Try out the Raspberry Pi Model 3 B Plus! - Review

Table of contents

RoadTest: Try out the Raspberry Pi Model 3 B Plus!

Author: Nitin_Bhaskar

Creation date:

Evaluation Type: Development Boards & Tools

Did you receive all parts the manufacturer stated would be included in the package?: True

What other parts do you consider comparable to this product?: Raspberry Pi, Raspberry Pi 2B, Dragonboard 410c

What were the biggest problems encountered?: Native compilation performance is bad. SSH disconnects over long run.

Detailed Review:

Raspberry pi over years have proved to be an ideal platform for educational and quick prototyping purpose. I was lucky enough to be selected as one for the roadtester for new Raspberry pi 3B+. My review basically is targeted towards the improvement over previous versions, benchmarking and ease of developing/running ML/AI frameworks such as tensorflow and ARM NN SDK.

 

The Rpi 3B+ arrived in box as shown below.

imageimage

 

The box contained a safety instruction with quick start manual and Rpi 3B+(ofcourse!).

image

Roadtest prerequisite:

I used the following for this roadtest:

  • Laptop running Ubuntu
  • 16 GB micro SD card with Raspbian stretch with desktop(version April 2018) for Raspberry pi
  • Ethernet cable, 5v-2.5A phone charger/adapter with micro USB cable.
  • Android phone with 802.11ac capabilities

 

Below is the image of Raspberry pi with micro SD card used.

image

 

 

 

 

{tabbedtable} Tab LabelTab Content
CPU

This Raspberry pi has SoC from Broadcom BCM2837B0, Cortex-A53 (ARMv8) 64-bit SoC clocked at 1.4GHz. The processor is encapsulated in a new package with a heat spreader for better thermal control (see below image).

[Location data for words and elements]
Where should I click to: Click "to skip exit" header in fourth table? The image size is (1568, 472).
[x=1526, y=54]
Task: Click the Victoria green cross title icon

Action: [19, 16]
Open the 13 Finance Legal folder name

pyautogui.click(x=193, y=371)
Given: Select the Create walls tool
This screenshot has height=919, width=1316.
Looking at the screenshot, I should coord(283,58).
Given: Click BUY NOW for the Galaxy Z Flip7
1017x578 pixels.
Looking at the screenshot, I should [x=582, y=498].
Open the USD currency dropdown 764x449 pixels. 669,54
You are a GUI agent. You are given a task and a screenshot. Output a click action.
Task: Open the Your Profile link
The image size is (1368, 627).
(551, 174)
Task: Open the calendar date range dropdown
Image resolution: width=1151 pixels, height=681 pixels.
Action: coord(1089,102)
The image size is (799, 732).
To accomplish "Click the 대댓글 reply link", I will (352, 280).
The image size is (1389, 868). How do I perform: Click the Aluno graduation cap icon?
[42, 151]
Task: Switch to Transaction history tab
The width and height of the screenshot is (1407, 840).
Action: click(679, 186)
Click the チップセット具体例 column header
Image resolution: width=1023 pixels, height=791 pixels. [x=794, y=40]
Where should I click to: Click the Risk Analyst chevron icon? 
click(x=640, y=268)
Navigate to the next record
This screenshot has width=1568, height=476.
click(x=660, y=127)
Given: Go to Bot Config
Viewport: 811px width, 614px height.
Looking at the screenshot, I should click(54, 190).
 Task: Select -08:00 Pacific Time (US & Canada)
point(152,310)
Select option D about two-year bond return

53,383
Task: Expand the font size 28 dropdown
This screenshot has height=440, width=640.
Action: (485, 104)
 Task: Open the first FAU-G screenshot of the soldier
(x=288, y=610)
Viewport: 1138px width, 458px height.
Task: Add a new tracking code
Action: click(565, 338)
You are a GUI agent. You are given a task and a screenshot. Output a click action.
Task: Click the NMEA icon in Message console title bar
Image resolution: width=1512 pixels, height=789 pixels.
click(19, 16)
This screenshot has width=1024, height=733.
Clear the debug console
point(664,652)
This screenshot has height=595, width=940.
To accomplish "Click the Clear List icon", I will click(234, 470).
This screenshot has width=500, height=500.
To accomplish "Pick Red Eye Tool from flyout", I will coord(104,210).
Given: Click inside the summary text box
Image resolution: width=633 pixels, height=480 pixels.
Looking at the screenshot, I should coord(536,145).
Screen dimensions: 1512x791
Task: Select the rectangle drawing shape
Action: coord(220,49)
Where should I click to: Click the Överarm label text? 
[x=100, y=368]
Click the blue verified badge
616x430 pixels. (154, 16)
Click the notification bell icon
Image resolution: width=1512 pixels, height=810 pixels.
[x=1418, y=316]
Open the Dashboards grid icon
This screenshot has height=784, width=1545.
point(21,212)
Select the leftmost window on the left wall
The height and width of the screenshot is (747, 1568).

● What needs to be done
Copy out the stretch of the Raspberry Pi 3B+ review from "Did you receive" through "ARM NN SDK.", keeping every word and mark unchanged. The records have no role here.

● Expected answer
Did you receive all parts the manufacturer stated would be included in the package?: True

What other parts do you consider comparable to this product?: Raspberry Pi, Raspberry Pi 2B, Dragonboard 410c

What were the biggest problems encountered?: Native compilation performance is bad. SSH disconnects over long run.

Detailed Review:

Raspberry pi over years have proved to be an ideal platform for educational and quick prototyping purpose. I was lucky enough to be selected as one for the roadtester for new Raspberry pi 3B+. My review basically is targeted towards the improvement over previous versions, benchmarking and ease of developing/running ML/AI frameworks such as tensorflow and ARM NN SDK.